Following my article on the EU bonus curbs, I got so many comments that — with Switzerland “following suit” — who still believes that these curbs are wrong?
This is a great example of a non sequitur.
The Swiss curbs on executive pay are not an example of other countries following in the footsteps of the EU, but rather the opposite. The Swiss don’t have themselves over a barrel: They are in control of the situation. The Swiss debated and voted on the curbs as a measure worthy in and of itself, and therein lies a crucial difference: The rules are meant to protect everyone, and not meant to hurt anyone in particular for past mis-deeds.
Some of the detail that differs:
(1) The EU rules’ legitimacy under Article 153 (paragraph 5) of the Lisbon treaty is still being debated while the rules are “crystal clear” according to Mr. Barnier.
(2) The Swiss rules give shareholders more, not less power. There are no limits to what shareholders can approve. Let’s be honest: why should there be?
(3) The Swiss rules do not single out anyone for special treatment, not even the much-loathed bankers.

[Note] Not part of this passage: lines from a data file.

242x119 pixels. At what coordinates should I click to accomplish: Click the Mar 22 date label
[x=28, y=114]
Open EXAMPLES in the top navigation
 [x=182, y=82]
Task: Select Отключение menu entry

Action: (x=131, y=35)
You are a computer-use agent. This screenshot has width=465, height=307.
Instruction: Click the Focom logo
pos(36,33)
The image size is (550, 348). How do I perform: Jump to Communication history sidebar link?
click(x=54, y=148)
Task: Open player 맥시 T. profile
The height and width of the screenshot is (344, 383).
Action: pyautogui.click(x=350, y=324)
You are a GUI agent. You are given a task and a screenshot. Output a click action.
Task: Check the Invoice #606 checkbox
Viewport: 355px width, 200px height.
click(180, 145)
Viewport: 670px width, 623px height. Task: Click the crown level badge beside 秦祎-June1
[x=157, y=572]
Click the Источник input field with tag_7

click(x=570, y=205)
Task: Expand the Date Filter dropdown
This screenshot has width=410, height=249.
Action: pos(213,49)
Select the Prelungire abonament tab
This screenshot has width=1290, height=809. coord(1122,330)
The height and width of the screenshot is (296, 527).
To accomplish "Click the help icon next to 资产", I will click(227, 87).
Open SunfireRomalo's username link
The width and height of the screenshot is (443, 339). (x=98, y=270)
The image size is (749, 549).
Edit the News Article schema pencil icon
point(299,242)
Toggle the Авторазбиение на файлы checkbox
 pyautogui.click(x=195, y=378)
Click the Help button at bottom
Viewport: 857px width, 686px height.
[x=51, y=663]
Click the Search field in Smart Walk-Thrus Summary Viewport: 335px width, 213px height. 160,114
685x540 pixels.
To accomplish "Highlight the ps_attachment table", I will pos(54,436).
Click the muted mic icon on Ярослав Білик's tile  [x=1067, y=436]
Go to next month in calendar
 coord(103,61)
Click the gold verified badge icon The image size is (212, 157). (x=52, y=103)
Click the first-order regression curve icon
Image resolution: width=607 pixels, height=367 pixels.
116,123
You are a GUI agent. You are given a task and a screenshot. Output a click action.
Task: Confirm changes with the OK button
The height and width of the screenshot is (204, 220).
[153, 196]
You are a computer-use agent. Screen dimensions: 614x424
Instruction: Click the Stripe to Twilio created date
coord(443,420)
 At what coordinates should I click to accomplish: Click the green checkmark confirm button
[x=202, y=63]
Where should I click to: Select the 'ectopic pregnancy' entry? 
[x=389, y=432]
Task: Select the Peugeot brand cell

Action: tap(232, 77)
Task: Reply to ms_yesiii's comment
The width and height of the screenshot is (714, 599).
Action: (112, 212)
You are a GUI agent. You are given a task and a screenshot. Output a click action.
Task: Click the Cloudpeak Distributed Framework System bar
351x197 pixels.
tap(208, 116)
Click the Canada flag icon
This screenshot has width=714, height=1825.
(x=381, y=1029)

Let’s call a spade a spade: In Switzerland, it was driven by a desire to make shareholders — and not management — behave like they really do own public companies. In Europe, the public wants a system whereby they effectively own the banks.
As Article 153 at least strongly implies, in an economy based on free and fair enterprise, all kinds of social rules should be made centrally, but pay decisions should be economic, not political. There are many reasons why the wise men and women of the Lisbon treaty would have agreed on that. As it stands, the discussions in Switzerland leaves this truth intact.